REQUIREMENT>
In the material below, the line holding "Task: Focus Carla Mendes email input field" and every line after it should be reproduced exactly, please, with pictures omitted.
- - -
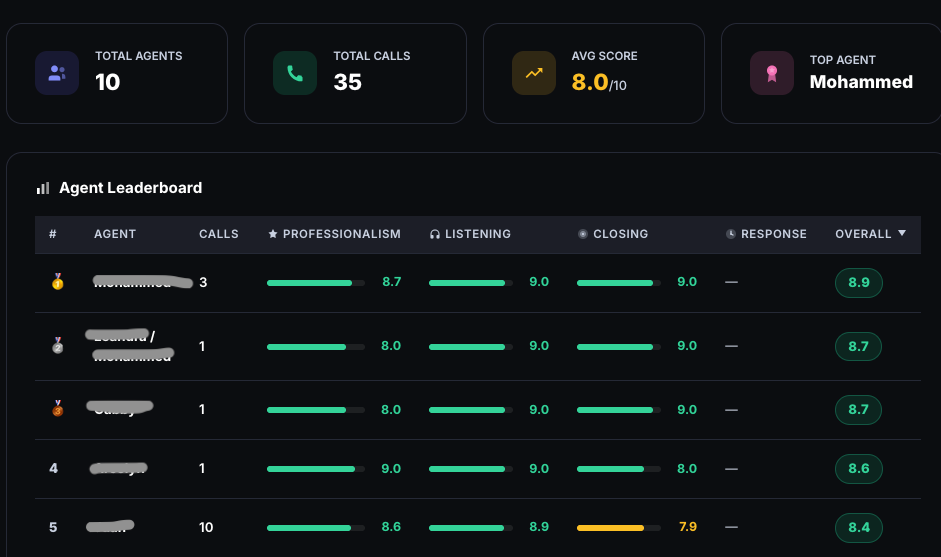
Task: Sort the table by Listening column header
Action: tap(477, 234)
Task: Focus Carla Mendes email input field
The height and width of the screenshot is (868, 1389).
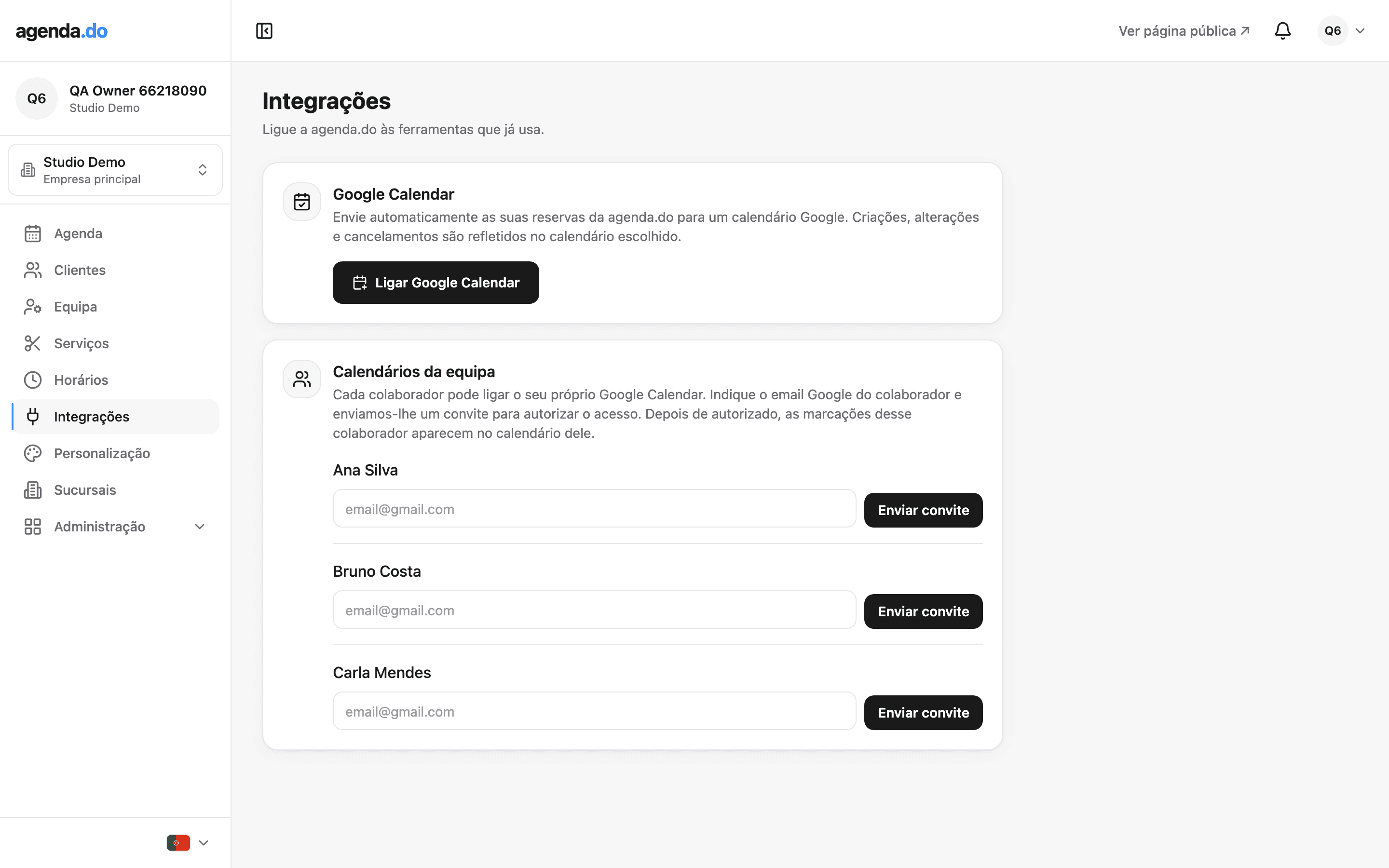Action: (x=594, y=712)
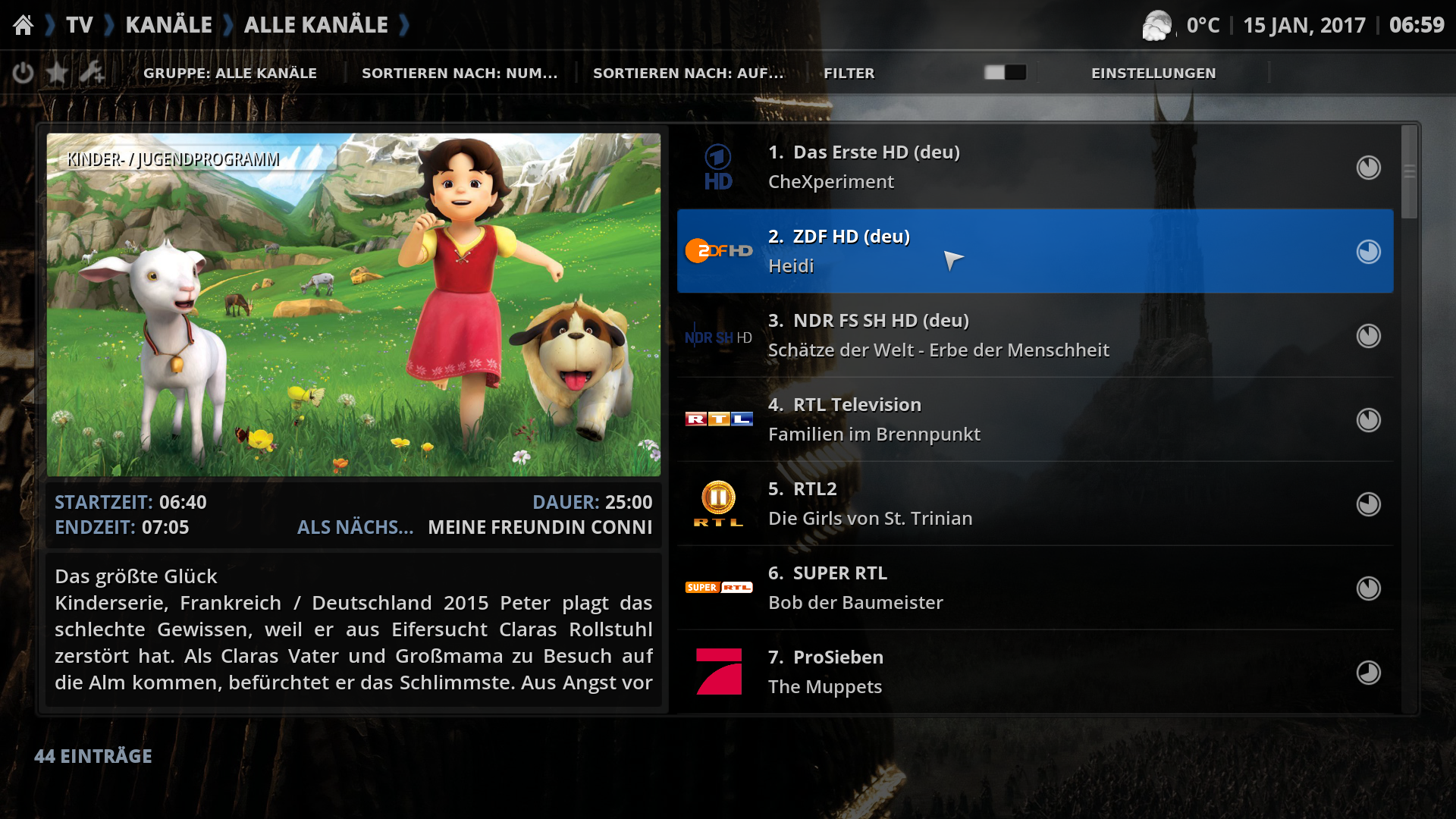Open Gruppe: Alle Kanäle selector

[230, 74]
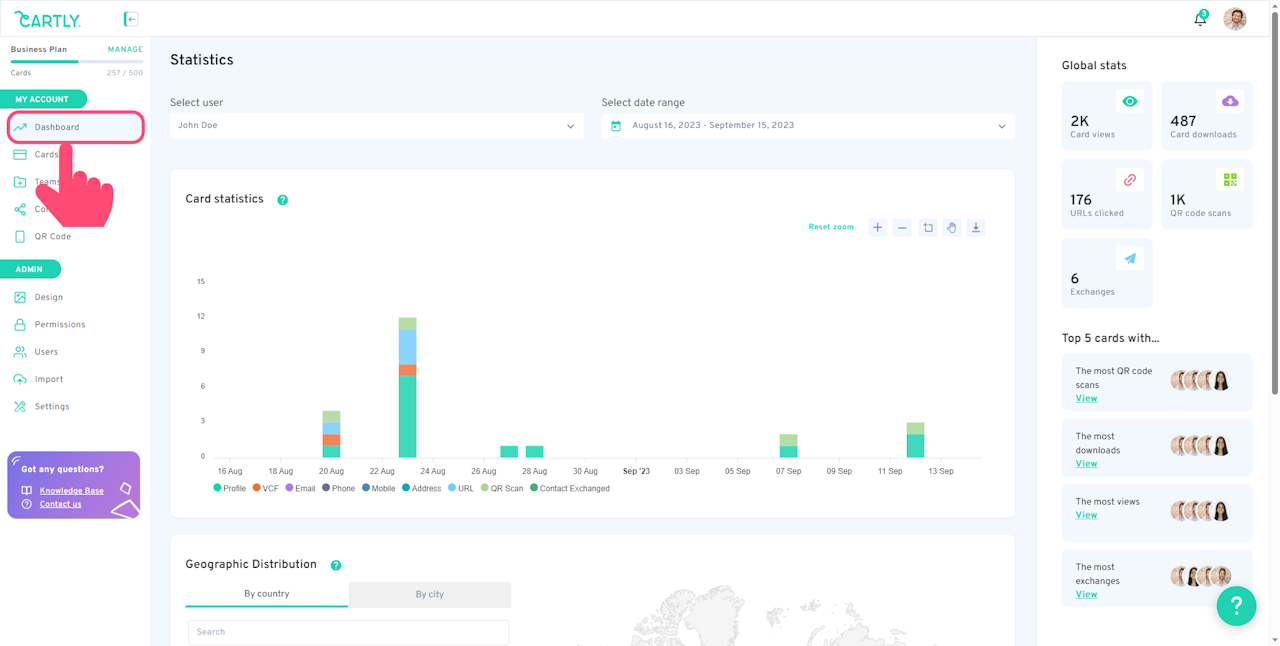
- - -
ANSWER>
Task: Focus Carla Mendes email input field
The height and width of the screenshot is (868, 1389).
Action: (x=594, y=712)
Open Gruppe: Alle Kanäle selector

[230, 74]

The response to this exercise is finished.